17th President of Texas Tech University
- Incumbent
- Assumed office August 1, 2016
- Preceded by: Duane Nellis

Personal details
- Born: November 14, 1952 (age 73)
- Education: Phillips University (BA) Texas A&M University (MA) Indiana University, Bloomington (PhD)
- Fields: Mathematics
- Institutions: Texas Tech University
- Thesis: Crack problems in nonhomogeneous bodies and related existence results (1982)
- Doctoral advisor: Morton Lowengrub

= Lawrence Schovanec =

American mathematician

Lawrence E. Schovanec (born November 14, 1952) is an American mathematician and academic administrator. He is the current President of Texas Tech University. His career at Texas Tech spans more than four decades, during which he has held faculty and senior administrative roles, including department chair, dean, provost, and president.

==Early life and education==
Schovanec was raised in Oklahoma. He earned a Bachelor of Science degree from Phillips University, a Master of Science degree in mathematics from Texas A&M University, and a Doctor of Philosophy in mathematics from Indiana University. His doctoral dissertation was titled Crack problems in nonhomogeneous bodies and related existence results, and his advisor was Morton Lowengrub.

==Academic and administrative career==
Schovanec joined the faculty of Texas Tech University in 1982 as an assistant professor of mathematics. He held multiple leadership roles at the university, including chair of the Department of Mathematics & Statistics, interim dean and dean of the College of Arts & Sciences, provost and senior vice president, and interim president in 2012 before his formal appointment as president in 2016.

==Presidency of Texas Tech University==
Since becoming president, Schovanec has overseen a period of institutional growth at Texas Tech. Under his leadership, enrollment increased by nearly 6,000 students, surpassing 42,000 in 2025. The university received more than $1 billion in philanthropic gifts and directed over $900 million toward campus infrastructure and facilities. In 2019, the Texas Legislature approved the Texas Tech University School of Veterinary Medicine — the first new veterinary school in Texas in more than a century. Texas Tech has also maintained its Carnegie Classification as a “Very High Research Activity” (R1) institution.

**Pixel coordinate grounding data**
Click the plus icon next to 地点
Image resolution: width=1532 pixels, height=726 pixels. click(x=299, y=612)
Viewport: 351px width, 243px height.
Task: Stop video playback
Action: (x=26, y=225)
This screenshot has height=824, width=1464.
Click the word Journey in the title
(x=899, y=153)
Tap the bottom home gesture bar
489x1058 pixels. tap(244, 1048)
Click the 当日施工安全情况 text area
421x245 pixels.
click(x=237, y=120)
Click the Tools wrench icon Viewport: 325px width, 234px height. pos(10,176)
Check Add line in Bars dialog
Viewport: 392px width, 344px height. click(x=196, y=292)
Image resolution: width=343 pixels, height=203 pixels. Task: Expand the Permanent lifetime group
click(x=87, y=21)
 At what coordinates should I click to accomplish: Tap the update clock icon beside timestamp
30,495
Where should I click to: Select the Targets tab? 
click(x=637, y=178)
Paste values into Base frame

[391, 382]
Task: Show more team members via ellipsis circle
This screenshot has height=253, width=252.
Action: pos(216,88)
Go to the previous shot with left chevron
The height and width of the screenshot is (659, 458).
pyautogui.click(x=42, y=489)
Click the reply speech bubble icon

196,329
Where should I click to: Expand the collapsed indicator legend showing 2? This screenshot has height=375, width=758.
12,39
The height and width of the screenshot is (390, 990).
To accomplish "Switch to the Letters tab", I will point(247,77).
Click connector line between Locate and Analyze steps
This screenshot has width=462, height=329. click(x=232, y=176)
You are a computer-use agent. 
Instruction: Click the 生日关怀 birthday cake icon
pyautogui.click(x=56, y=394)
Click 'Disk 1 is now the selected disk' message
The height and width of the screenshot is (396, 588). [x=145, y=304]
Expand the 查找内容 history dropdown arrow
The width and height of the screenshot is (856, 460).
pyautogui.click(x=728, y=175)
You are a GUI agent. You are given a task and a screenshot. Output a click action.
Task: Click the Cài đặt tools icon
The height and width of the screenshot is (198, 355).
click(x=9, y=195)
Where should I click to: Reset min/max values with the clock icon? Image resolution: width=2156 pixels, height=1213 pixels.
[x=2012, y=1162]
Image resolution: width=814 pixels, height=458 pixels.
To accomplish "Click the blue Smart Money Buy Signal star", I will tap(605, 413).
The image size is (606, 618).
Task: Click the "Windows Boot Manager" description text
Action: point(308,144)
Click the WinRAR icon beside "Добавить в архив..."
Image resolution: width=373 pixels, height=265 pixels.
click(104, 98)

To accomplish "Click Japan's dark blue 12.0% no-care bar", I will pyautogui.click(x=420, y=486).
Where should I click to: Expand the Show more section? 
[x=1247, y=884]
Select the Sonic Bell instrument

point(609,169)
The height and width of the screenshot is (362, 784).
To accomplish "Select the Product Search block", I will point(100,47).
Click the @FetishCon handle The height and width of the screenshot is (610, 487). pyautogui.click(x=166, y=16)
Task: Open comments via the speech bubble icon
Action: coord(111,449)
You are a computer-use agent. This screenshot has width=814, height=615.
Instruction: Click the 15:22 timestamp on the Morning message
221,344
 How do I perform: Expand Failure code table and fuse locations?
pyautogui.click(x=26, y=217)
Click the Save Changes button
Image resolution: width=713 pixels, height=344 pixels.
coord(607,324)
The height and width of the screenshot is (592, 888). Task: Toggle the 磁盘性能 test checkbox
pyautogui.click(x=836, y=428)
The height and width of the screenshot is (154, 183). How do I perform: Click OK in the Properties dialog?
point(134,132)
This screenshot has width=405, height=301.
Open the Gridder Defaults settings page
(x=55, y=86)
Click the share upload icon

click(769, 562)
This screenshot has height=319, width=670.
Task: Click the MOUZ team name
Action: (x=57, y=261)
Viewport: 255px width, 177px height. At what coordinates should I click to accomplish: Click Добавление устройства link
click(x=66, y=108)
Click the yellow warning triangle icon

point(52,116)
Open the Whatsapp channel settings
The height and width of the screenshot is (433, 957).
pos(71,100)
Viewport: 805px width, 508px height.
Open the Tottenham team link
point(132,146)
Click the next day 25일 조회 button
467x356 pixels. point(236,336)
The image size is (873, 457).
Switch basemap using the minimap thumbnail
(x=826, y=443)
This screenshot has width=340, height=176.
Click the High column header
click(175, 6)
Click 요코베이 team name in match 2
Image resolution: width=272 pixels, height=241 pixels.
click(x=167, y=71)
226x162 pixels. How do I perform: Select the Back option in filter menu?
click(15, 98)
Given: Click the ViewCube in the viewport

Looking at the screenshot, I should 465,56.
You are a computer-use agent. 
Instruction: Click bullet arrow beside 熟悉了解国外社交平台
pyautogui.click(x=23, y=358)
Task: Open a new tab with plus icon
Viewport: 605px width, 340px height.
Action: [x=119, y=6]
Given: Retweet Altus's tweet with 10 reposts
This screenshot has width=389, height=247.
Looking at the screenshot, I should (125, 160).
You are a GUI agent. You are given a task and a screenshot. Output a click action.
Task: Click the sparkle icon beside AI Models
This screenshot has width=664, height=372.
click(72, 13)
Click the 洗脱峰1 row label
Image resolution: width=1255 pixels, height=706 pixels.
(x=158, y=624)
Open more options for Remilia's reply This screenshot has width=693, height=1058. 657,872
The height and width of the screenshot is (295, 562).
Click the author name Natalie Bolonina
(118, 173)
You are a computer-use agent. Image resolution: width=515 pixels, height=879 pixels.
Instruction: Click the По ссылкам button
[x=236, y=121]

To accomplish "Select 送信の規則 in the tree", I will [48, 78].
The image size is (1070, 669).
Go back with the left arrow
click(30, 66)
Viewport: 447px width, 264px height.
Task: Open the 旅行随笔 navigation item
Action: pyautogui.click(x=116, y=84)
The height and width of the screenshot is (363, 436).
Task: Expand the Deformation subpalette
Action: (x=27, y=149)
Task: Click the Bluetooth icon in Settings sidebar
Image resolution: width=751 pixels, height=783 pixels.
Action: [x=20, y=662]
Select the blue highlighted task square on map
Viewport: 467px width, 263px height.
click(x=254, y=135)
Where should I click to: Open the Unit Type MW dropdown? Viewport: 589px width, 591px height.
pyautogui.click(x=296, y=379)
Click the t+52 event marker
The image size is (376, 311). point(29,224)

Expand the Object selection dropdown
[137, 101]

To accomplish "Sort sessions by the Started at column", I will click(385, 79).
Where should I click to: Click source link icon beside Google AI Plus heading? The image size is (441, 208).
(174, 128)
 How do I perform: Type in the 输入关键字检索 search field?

**Things to do**
[1] Translate this sentence from the text on Lawrence Schovanec into Spanish: "Schovanec was raised in Oklahoma."
[2] Write out the Lawrence Schovanec text word for word from "Lawrence E. Schovanec" to "was Morton Lowengrub.".
[3] Continue the text on Lawrence Schovanec after its last sentence.
You won't need the records for any of this.

**Response list**
[1] Schovanec se crió en Oklahoma.

[2]
Lawrence E. Schovanec (born November 14, 1952) is an American mathematician and academic administrator. He is the current President of Texas Tech University. His career at Texas Tech spans more than four decades, during which he has held faculty and senior administrative roles, including department chair, dean, provost, and president.

==Early life and education==
Schovanec was raised in Oklahoma. He earned a Bachelor of Science degree from Phillips University, a Master of Science degree in mathematics from Texas A&M University, and a Doctor of Philosophy in mathematics from Indiana University. His doctoral dissertation was titled Crack problems in nonhomogeneous bodies and related existence results, and his advisor was Morton Lowengrub.

[3]
==Research and scholarship==
Schovanec’s scholarly work focuses on applied mathematics, particularly in biomechanical and physiological control systems and solid mechanics. He has published research in these areas and received external funding, primarily from the National Science Foundation, supporting both his research and STEM education outreach efforts.

==Boards and leadership roles==
Schovanec serves on the executive board of the Inter‑American Organization for Higher Education and is a member of the NAFSA Board of Directors. He previously chaired the Texas Council of Public University Presidents and Chancellors and the Texas International Education Consortium. From 2021 to 2023, he served as chair of the Big 12 Conference Board of Directors. In 2025, he was appointed to the College Football Playoff Board of Managers as the representative of the Big 12 Conference.

==Personal life==
Schovanec is married to Patty Schovanec, a mathematics faculty member at Texas Tech University. He has two sons. He was raised on a farm in Oklahoma.